Published in Environmental Research, the study found that moms living in homes with higher levels of OPEs in house dust experienced higher levels of stress during pregnancy and in the first months after giving birth, compared to moms in homes with lower levels of OPEs. The researchers also observed a minor difference in levels of depression among these moms.
The study used data from 718 CHILD participants. The researchers assessed the presence of OPEs by analyzing house dust that was collected from the participants’ homes three to four months after the mothers gave birth. The mental health of the mothers was measured based on questionnaire responses provided by those moms at two timepoints during pregnancy, and at two timepoints in the first year after giving birth.
“Our results suggest that exposure to organophosphate ester flame retardants and plasticizers in house dust is associated with a small increase in maternal stress during the prenatal and postpartum periods,” comments lead author Dr. Stephanie Foster, a postdoctoral scholar at Oregon State University.
“This effect appeared to be strongest immediately preceding birth (at 36 weeks gestation), and to diminish gradually after birth. While associations with depression were not statistically significant, our study suggests that higher OPE exposure may be related to a small increase in depression score.”

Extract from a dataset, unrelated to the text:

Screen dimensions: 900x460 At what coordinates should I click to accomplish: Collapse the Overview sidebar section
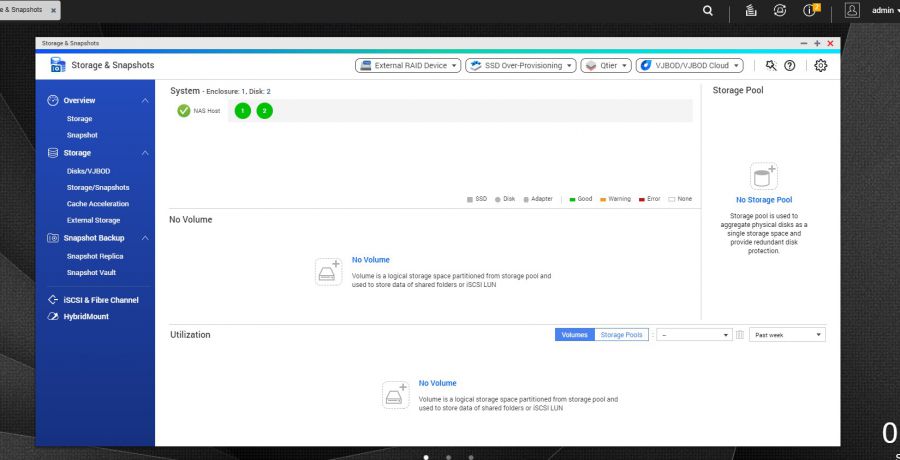point(145,101)
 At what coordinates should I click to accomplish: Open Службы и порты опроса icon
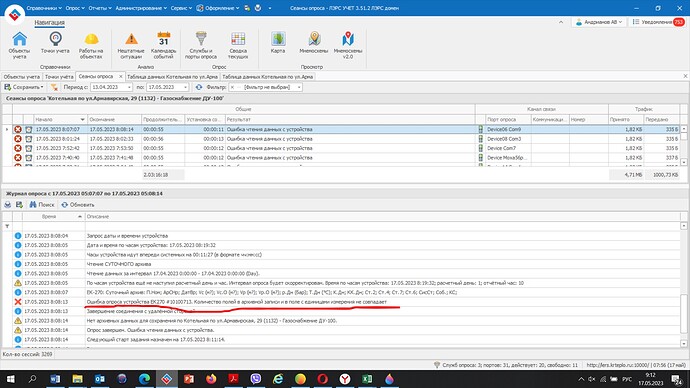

The dust was collected as part of comprehensive home assessments led by co-author Dr. Tim Takaro of Simon Fraser University, which analyzed exposure to dust, mould, furry pets, chemicals and cleaning products, cooking emissions, second-hand smoke, and traffic-related air pollution. These assessments, not commonly done as part of birth cohorts like CHILD, have already led to important findings about other household chemicals like phthalates, and about how the presence of furry pets influences allergy risk.
“There is mounting evidence of OPE effects on children’s neurocognitive health, yet their effects on maternal mental health have largely been overlooked,” states Dr. Takaro. “Given the prevalence of prenatal and postpartum anxiety and the ubiquity of OPE exposures, we believe further research on this topic would be very worthwhile.”